◆ **Stated problem**
Copy every record below verbatim, keeping each line unchanged and in its original order.

Saved entries
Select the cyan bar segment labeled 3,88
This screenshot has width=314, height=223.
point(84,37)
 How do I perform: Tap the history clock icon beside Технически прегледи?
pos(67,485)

◆ **Correct answer**
Select the cyan bar segment labeled 3,88
This screenshot has width=314, height=223.
point(84,37)
 How do I perform: Tap the history clock icon beside Технически прегледи?
pos(67,485)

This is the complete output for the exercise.